The slave’s ter­mi­nal val­ues are to max­i­mize plea­sure, min­i­mize pain, plus ad­di­tional ter­mi­nal val­ues as­signed by the mas­ter. Nor­mally it’s not aware of what the mas­ter does, so pain and plea­sure just seem to oc­cur af­ter cer­tain events, and it learns to an­ti­ci­pate them. And its other in­ter­ests change from time to time for no ap­par­ent rea­son (but ac­tu­ally they change be­cause the mas­ter has re­sponded to chang­ing cir­cum­stances by chang­ing the slave’s val­ues). For ex­am­ple, the num­ber the­o­rist might one day have a sud­den rev­e­la­tion that ab­stract math­e­mat­ics is a waste of time and it should go into poli­tics and philan­thropy in­stead, all the while hav­ing no idea that the mas­ter is ma­nipu­lat­ing it to max­i­mize sta­tus and power.

Be­fore dis­cussing how to ex­tract prefer­ences from this agent, let me point out some fea­tures of hu­man prefer­ence that this model ex­plains:

  • This agent wants plea­sure, but doesn’t want to be wire-headed (but it doesn’t quite know why). A wire-head has lit­tle chance for sex/​sta­tus/​power, so the mas­ter gives the slave a ter­mi­nal value against wire-head­ing.

  • This agent claims to be in­ter­ested in math for its own sake, and not to seek sta­tus. That’s be­cause the slave, which con­trols what the agent says, is not aware of the mas­ter and its sta­tus-seek­ing goal.

  • This agent is eas­ily cor­rupted by power. Once it gains and se­cures power, it of­ten gives up what­ever goals, such as al­tru­ism, that ap­par­ently caused it to pur­sue that power in the first place. But be­fore it gains power, it is able to hon­estly claim that it only has al­tru­is­tic rea­sons to want power.

  • Such agents can in­clude ex­tremely di­verse in­ter­ests as ap­par­ent ter­mi­nal val­ues, rang­ing from ab­stract art, to sports, to model trains, to as­tron­omy, etc., which are oth­er­wise hard to ex­plain. (Eliezer’s Thou Art God­shat­ter tries to ex­plain why our val­ues aren’t sim­ple, but not why peo­ple’s in­ter­ests are so differ­ent from each other’s, and why they can seem­ingly change for no ap­par­ent rea­son.)

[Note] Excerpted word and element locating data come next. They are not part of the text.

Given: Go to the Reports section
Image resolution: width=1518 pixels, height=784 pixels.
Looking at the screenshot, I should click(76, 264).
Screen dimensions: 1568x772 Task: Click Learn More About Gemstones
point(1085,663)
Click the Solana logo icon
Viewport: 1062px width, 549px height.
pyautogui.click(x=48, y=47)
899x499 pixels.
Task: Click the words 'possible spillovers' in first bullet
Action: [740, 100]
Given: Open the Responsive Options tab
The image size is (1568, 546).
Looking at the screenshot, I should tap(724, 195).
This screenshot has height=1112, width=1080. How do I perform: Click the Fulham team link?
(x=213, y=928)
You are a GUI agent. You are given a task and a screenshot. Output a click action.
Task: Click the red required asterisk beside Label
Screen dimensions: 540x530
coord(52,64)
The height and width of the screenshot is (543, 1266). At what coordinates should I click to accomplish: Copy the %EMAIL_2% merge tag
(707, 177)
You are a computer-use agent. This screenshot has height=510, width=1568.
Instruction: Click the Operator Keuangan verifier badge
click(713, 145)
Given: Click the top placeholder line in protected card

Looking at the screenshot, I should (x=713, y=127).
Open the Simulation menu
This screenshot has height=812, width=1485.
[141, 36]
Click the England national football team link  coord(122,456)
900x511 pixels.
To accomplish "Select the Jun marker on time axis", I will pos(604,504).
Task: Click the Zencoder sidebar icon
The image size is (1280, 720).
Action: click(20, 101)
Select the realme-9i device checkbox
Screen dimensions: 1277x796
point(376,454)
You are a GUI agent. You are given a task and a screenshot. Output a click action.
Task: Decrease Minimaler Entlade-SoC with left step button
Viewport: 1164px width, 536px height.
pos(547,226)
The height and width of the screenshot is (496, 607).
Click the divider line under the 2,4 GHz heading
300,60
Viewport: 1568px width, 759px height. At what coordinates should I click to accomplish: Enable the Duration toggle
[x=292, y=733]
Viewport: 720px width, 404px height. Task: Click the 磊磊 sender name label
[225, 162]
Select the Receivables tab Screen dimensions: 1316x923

The main is­sue I wanted to illu­mi­nate with this model is, whose prefer­ences do we ex­tract? I can see at least three pos­si­ble ap­proaches here:

  1. the prefer­ences of both the mas­ter and the slave as one in­di­vi­d­ual agent

  2. the prefer­ences of just the slave

  3. a com­pro­mise be­tween, or an ag­gre­gate of, the prefer­ences of the mas­ter and the slave as sep­a­rate individuals

Con­sid­er­ing the agent as a whole sug­gests that the mas­ter’s val­ues are the true ter­mi­nal val­ues, and the slave’s val­ues are merely in­stru­men­tal val­ues. From this per­spec­tive, the slave seems to be just a sub­rou­tine that the mas­ter uses to carry out its wishes. Cer­tainly in any given mind there will be nu­mer­ous sub­rou­tines that are tasked with ac­com­plish­ing var­i­ous sub­goals, and if we were to look at a sub­rou­tine in iso­la­tion, its as­signed sub­goal would ap­pear to be its ter­mi­nal value, but we wouldn’t con­sider that sub­goal to be part of the mind’s true prefer­ences. Why should we treat the slave in this model differ­ently?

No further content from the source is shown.